__About this exercise__: Could you render the data below as a JSON list of strings, one string per line, skipping blank lines and leaving out the pictures?

:: Data shown ::

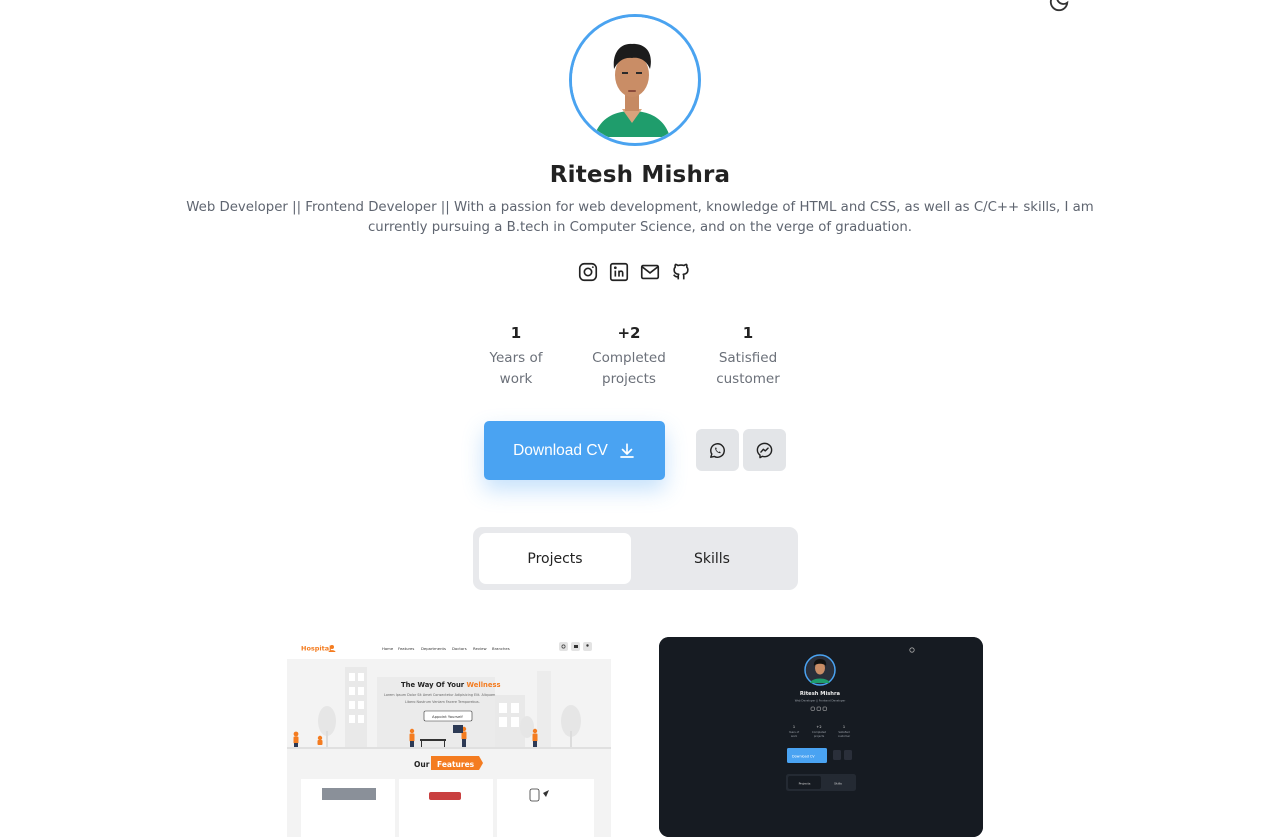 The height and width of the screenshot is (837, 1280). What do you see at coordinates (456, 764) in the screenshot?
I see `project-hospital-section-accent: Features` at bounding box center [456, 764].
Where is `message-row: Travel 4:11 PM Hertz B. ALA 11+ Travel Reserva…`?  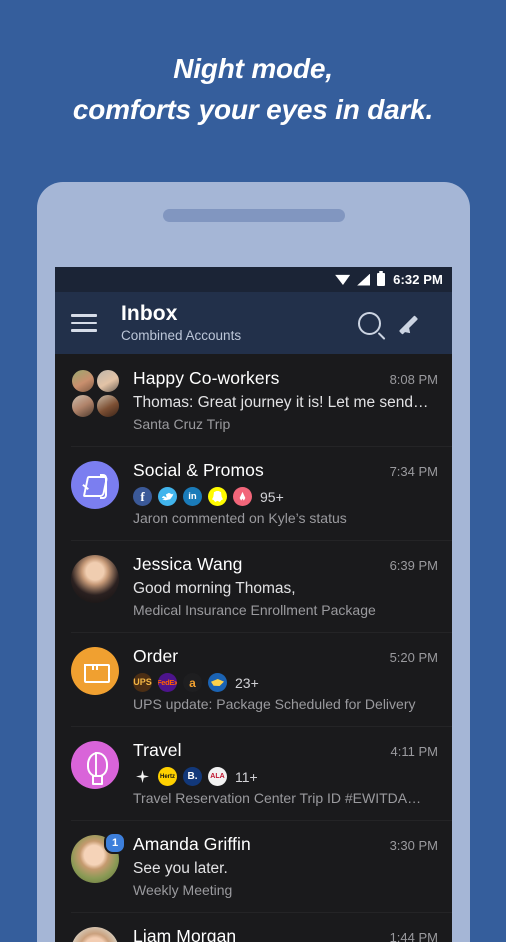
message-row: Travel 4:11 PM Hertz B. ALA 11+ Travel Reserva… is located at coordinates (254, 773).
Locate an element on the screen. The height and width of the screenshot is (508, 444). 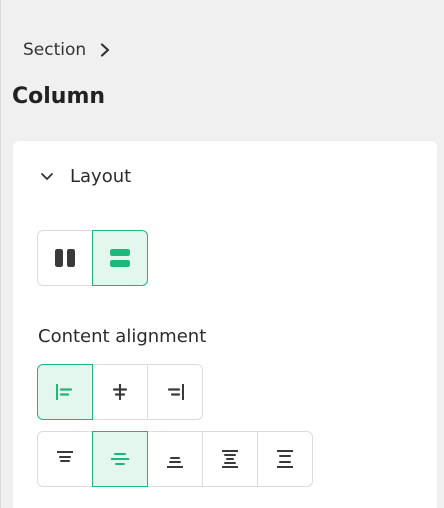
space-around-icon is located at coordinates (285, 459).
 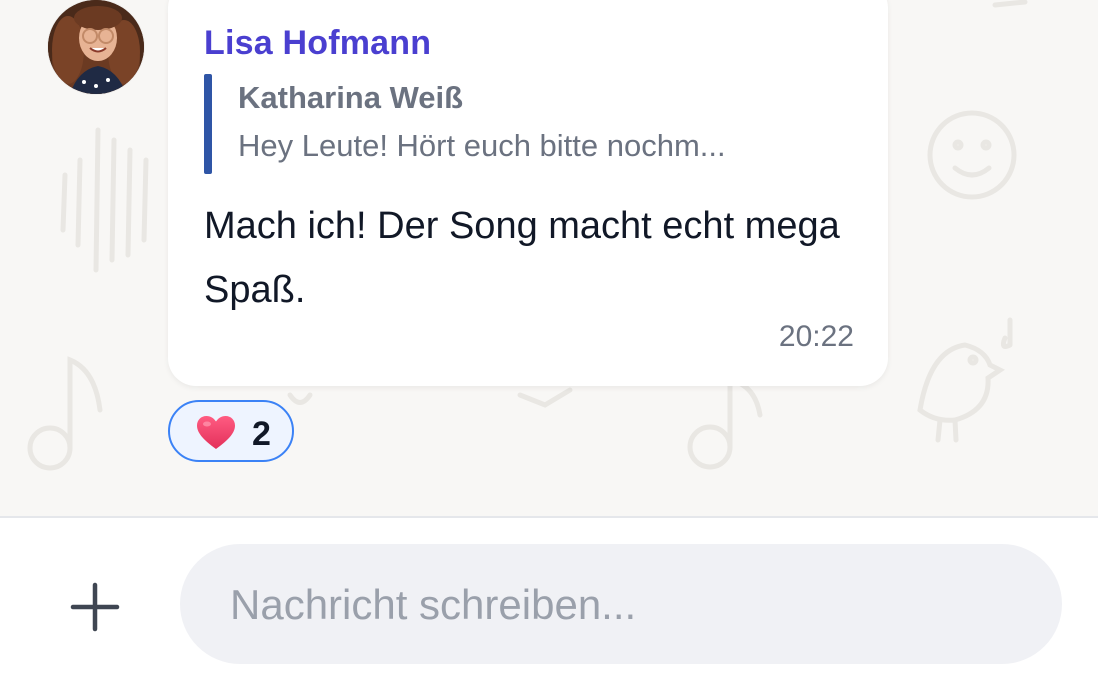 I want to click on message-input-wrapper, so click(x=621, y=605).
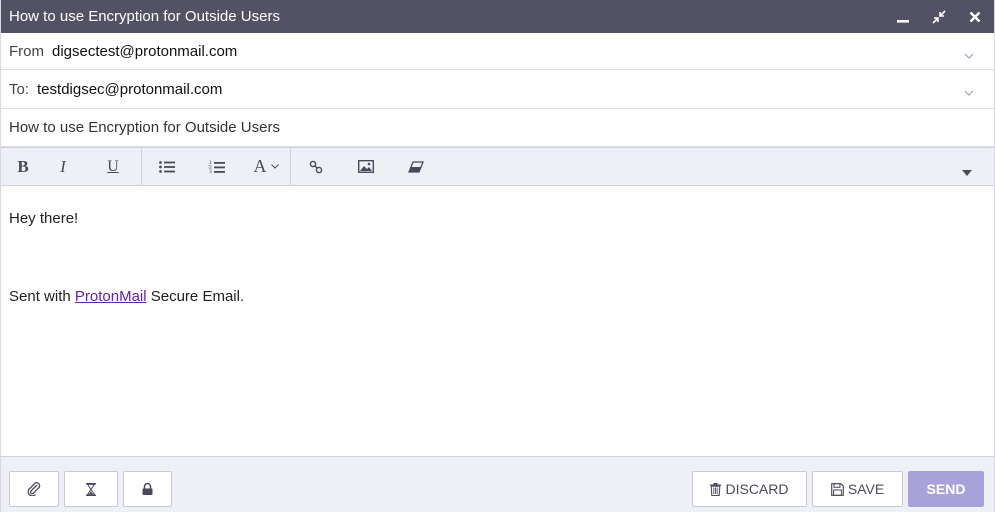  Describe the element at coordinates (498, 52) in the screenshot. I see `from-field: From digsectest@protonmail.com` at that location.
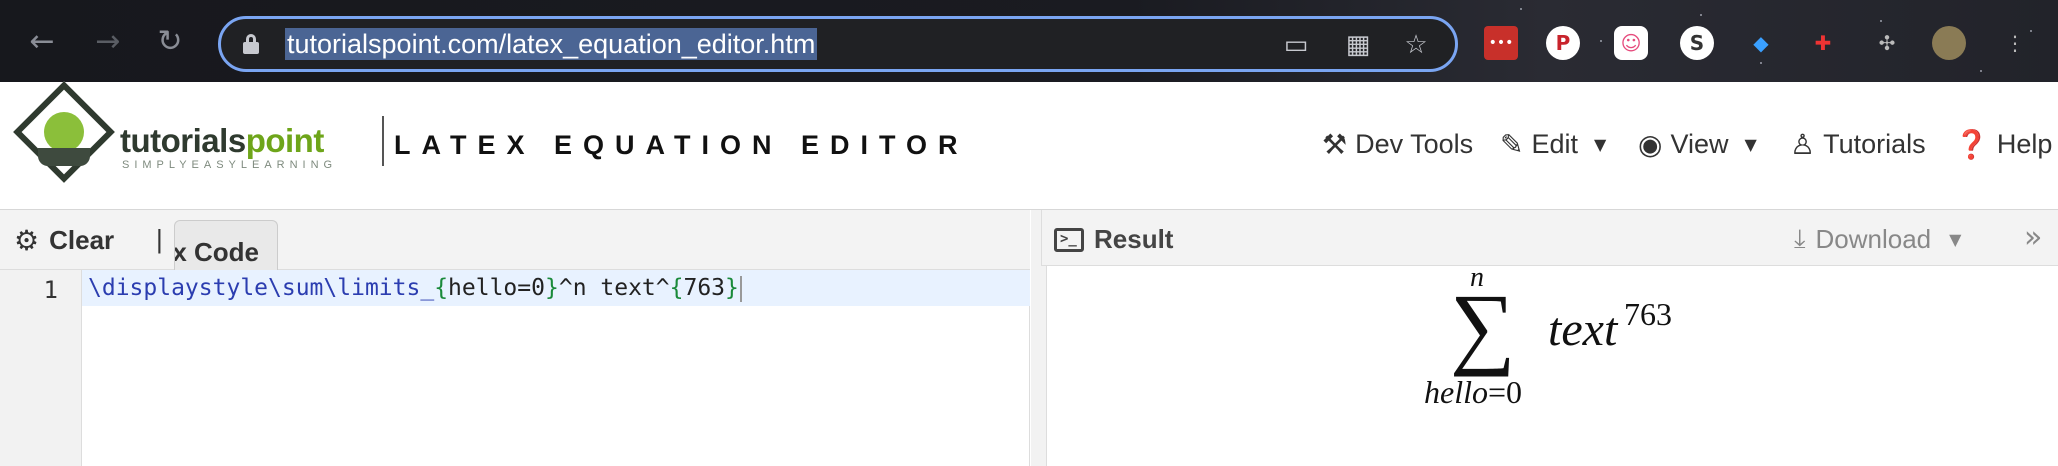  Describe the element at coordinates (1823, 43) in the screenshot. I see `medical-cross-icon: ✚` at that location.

:::

__Task answer__:
[
  " The height and width of the screenshot is (837, 1280). What do you see at coordinates (456, 764) in the screenshot?",
  "I see `project-hospital-section-accent: Features` at bounding box center [456, 764].",
  "Where is `message-row: Travel 4:11 PM Hertz B. ALA 11+ Travel Reserva…`?  ",
  "message-row: Travel 4:11 PM Hertz B. ALA 11+ Travel Reserva… is located at coordinates (254, 773).",
  "Locate an element on the screen. The height and width of the screenshot is (508, 444). ",
  "space-around-icon is located at coordinates (285, 459).",
  "  I want to click on message-input-wrapper, so click(x=621, y=605).",
  "  Describe the element at coordinates (498, 52) in the screenshot. I see `from-field: From digsectest@protonmail.com` at that location.",
  "  Describe the element at coordinates (1823, 43) in the screenshot. I see `medical-cross-icon: ✚` at that location."
]